# TEXTE EXTRAIT
• • •

Cette politique fait l’objet d’un enchevêtrement de compétences entre l’Etat et la Région parfois baroque, comme la compétence infos-métiers et non orientation ou encore, plus subtil, celle de la coordination des plateformes locales de lutte contre le décrochage scolaire, mais pas le pilotage de cette lutte. Comprend qui peut.

Pour le dire clairement, notre analyse est que l’action de la Région dans ce domaine est robuste, plutôt bien construite, et même, à bien des égards, audacieuse, à commencer par le mode d’indemnisation des publics en formation professionnelle.

Mais le bordereau que vous nous soumettez est une politique sur laquelle pèse très lourdement, trop lourdement, l’empreinte d’un Etat central désormais acquis aux thèses libérales et dirigistes.

Certaines dimensions bretonnes apparaissent malgré tout, telle la singularité d’une population qui détient un niveau de scolarisation plus poussée que d’autres régions et donc l’élargissement des publics prioritaires dans notre région, aux jeunes de moins de 26 ans, jusqu’au BAC + 2 non obtenu et le niveau jusqu’au bac pour la tranche 26 ans-49.

• • •

# MATÉRIEL SOURCE

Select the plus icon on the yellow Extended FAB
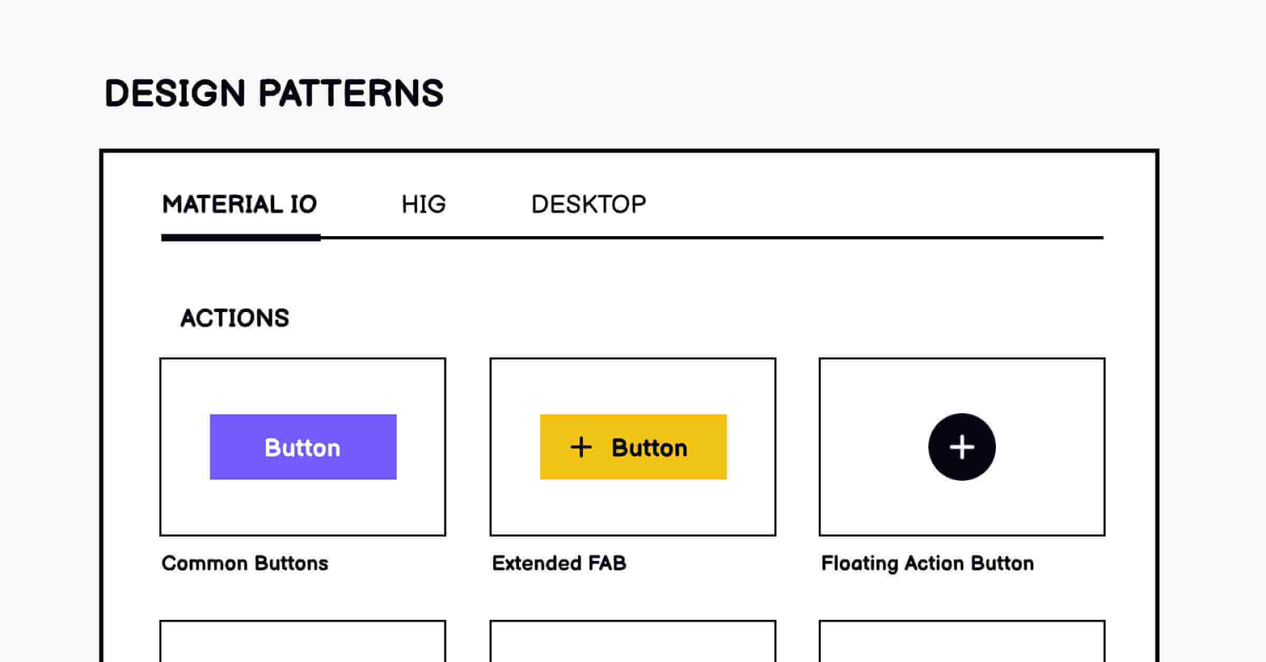 580,447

• • •

# CONSIGNES
a) Dans le texte sur la politique régionale de formation, par quoi commence l'audace de l'action de la Région ?
b) Rédigez la suite du texte sur la politique régionale de formation, à partir de sa dernière phrase.
Ce matériel provient d'une autre source.

# RÉPONSES SUCCESSIVES
a) Par le mode d'indemnisation des publics en formation professionnelle.

b)
La Région a aussi affiché une cohérence : la déclinaison de la stratégie régionale des transitions économiques et sociales, la SRTES et du CPRDFOP, Contrat de plan régional de développement des formations et de l’orientation professionnelles se retrouve dans ce document au titre des orientations régionales. Cependant, nous considérons qu’au-delà du pilotage de grande qualité lié au travail du GREF Bretagne en matière d’observation des évolutions du marché du travail, il manque néanmoins une dimension volontariste dans cette politique. Nous pensons que nous avons besoin de mobiliser des démarches prospectives importantes en Bretagne. Est-ce que le volet prospectif prévu dans le CPRDFOP sera susceptible de dépasser un regard sur les tendances d’évolution par secteurs, d’aller plus loin qu’un simple ajustement des compétences dans l’appareil productif breton lié à la prise en compte à minima des transitions écologiques et numériques ?

L’enjeu pour nous est d’engager une réflexion approfondie en mobilisant les ressources intellectuelles dont nous disposons en Bretagne dans les universités et laboratoire de recherche, avec les branches professionnelles et les partenaires sociaux sur les compétences nouvelles à convoquer dans une perspective de transformation écologique de l’appareil productif breton.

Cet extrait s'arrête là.